Searched the Fry's Marketplace at Mill and Southern after the roof collapsed during a severe rain storm. (2004)
A significant portion of the roof collapsed. Sending in firefighters to obtain an all clear was not possible due to the unstable remaining part of the roof structure. We used two search teams and were able to send in the dogs and clear the entire occupancy in about 15 minutes.

75 year old man walked away from home after a family argument (Dec. 2004)
Assisted Phoenix PD with a ground search of the area near South Mountain and 27th Avenue. Man was later located in El Paso, Texas…got a ride to the bus depot and purchased a ticket to see family in Texas.

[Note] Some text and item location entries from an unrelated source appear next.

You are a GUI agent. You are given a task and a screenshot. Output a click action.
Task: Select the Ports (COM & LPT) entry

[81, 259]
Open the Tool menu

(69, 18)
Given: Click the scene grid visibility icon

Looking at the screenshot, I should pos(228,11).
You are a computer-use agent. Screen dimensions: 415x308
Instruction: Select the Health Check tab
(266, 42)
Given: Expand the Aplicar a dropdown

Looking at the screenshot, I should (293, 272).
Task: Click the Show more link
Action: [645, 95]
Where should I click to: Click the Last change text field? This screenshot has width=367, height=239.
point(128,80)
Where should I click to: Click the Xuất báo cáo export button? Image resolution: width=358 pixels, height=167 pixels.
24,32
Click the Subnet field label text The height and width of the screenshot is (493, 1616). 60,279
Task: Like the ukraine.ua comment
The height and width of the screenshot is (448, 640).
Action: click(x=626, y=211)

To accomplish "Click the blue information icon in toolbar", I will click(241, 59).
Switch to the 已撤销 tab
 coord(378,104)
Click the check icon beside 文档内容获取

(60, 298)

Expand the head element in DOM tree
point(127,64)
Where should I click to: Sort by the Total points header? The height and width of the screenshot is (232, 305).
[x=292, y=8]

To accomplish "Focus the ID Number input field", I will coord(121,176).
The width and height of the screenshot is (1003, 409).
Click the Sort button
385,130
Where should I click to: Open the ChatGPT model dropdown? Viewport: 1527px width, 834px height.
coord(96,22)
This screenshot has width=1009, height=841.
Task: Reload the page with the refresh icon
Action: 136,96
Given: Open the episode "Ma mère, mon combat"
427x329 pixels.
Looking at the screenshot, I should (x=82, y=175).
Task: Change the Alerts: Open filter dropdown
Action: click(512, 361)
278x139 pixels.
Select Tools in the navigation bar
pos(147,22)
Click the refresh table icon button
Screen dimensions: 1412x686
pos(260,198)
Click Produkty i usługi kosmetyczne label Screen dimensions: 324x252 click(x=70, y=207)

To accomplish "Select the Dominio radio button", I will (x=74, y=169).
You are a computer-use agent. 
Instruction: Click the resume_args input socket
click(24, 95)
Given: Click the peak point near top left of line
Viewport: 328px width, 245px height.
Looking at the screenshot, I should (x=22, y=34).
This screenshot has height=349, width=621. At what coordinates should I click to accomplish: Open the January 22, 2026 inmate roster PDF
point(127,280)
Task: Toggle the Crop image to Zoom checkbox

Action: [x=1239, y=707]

Deployed with AZ-TF1 to Katrina disaster in New Orleans, LA. (Sept. 2005)
Conducted search and rescue activities in New Orleans.

Deployed with AZ-TF1 to Rita Atlantic Hurricane in the Gulf Region (Sept. 2005)
Conducted search and rescue activities in Gulf Region.

5 year old girl upset with her Grandmother and ran out the front door of their home. Girl did not return after a short period of time and 911 was called. (Dec. 2005)
Assisted PD with a neighborhood search. Girl found 300' east of her home hiding under a parked car…had been there approx. 4 hours during winter months in her pajama shorts and no shirt.

75 year old woman with Alzheimer's walked away from her north Phx home at approx. 2200 hours after an argument with her husband. (Sept. 2006)
Woman did not return so 911 was called early the next morning. As search teams (dogs and handlers) were searching the nearby golf course and side yards of homes a man 6 doors down approached one of our teams. He told us the missing woman was in his Mom's living room. She had apparently asked to spend the night with these neighbors and was returned home to her family by Phx PD.

13 year old girl ran away from home after drinking with friends. (2007)
Girl had been partying and ran away through the back gate of her home near 27th Ave. and Indian School. Phx PD's missing persons called for assistance in searching the neighborhood and the family residence. Girl found walking in an alley approx. ? mile from home. She may have been dropped off in this area by friends.

Assisted Avondale PD with a neighborhood search for a 6 year old boy. (Feb. 2008)
Mom stated boy was playing in the front yard and when she went to bring him inside she realized he was missing. Boy had actually been left at a mall in Phx and was in the custody of Phx PD. When Phx PD saw the story on the 10:00 PM news they called Avondale.

Deployed with AZ-TF1 to Gustav and Ike Atlantic Hurricanes (Sept. 2008)       Conducted search and rescue activities throughout Texas and US Gulf Region. Primary search activities centered on Galveston Island.

3 year old boy missing when playing at a paper recycling plant. (Dec. 2008)
Father worked at the plant and had returned during evening hours to pick up his wallet. Children were allowed to play in the plant yard and 3 year old son did not return with other siblings. Child found safe at the bottom of a 30' high x 75' long stack of baled and compressed paper.